== Exercise aim ==
Output every line of the entries from the line containing "Other Games (128, 110)" through the last, exactly, with no other content.
• • • • •
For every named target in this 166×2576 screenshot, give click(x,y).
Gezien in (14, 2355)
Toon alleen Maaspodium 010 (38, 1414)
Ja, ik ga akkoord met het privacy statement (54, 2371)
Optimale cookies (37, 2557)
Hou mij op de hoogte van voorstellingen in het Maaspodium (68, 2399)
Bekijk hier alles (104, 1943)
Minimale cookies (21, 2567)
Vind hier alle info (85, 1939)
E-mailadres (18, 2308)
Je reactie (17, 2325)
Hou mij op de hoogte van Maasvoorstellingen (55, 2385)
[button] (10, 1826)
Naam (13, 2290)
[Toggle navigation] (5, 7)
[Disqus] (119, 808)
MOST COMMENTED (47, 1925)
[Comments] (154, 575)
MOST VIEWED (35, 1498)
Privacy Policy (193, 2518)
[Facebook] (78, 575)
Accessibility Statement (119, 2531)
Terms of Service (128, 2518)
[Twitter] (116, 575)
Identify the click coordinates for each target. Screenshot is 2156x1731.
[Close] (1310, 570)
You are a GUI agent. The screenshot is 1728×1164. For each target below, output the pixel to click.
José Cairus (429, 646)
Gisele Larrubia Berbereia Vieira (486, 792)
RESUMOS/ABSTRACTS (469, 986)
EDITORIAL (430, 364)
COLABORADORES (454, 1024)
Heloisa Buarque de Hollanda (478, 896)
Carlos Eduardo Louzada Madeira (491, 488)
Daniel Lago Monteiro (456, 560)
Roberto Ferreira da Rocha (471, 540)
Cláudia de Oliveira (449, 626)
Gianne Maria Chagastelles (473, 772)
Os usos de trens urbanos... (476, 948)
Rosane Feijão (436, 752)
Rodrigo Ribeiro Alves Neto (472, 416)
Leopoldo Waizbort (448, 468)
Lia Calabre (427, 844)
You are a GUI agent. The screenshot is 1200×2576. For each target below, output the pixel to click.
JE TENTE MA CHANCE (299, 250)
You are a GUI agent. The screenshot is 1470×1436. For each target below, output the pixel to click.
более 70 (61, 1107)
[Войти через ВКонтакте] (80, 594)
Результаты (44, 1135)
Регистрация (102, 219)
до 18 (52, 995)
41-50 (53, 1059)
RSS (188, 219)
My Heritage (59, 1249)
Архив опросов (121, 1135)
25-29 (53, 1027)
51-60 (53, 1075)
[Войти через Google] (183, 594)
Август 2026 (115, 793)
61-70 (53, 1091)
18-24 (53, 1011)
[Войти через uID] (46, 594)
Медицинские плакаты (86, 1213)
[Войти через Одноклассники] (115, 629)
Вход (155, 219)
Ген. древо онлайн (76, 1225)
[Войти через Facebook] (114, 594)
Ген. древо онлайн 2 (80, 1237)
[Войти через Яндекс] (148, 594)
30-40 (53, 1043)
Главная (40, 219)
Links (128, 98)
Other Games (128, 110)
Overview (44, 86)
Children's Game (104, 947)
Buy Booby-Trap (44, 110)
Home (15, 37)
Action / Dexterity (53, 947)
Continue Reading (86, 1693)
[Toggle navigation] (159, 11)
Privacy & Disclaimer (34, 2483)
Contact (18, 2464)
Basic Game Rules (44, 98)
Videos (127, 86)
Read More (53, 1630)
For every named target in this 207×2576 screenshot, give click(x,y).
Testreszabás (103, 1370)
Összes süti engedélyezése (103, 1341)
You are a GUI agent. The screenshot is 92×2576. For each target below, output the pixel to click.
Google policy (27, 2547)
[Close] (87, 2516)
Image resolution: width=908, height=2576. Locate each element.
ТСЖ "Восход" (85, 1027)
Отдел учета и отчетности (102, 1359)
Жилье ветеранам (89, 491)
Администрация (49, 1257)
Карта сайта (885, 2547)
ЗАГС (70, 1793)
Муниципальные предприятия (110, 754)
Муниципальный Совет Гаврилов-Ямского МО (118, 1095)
• • • • •
== Response to this exercise ==
Other Games (128, 110)
Overview (44, 86)
Children's Game (104, 947)
Buy Booby-Trap (44, 110)
Home (15, 37)
Action / Dexterity (53, 947)
Continue Reading (86, 1693)
[Toggle navigation] (159, 11)
Privacy & Disclaimer (34, 2483)
Contact (18, 2464)
Basic Game Rules (44, 98)
Videos (127, 86)
Read More (53, 1630)
For every named target in this 207×2576 screenshot, give click(x,y).
Testreszabás (103, 1370)
Összes süti engedélyezése (103, 1341)
You are a GUI agent. The screenshot is 92×2576. For each target below, output the pixel to click.
Google policy (27, 2547)
[Close] (87, 2516)
Image resolution: width=908, height=2576. Locate each element.
ТСЖ "Восход" (85, 1027)
Отдел учета и отчетности (102, 1359)
Жилье ветеранам (89, 491)
Администрация (49, 1257)
Карта сайта (885, 2547)
ЗАГС (70, 1793)
Муниципальные предприятия (110, 754)
Муниципальный Совет Гаврилов-Ямского МО (118, 1095)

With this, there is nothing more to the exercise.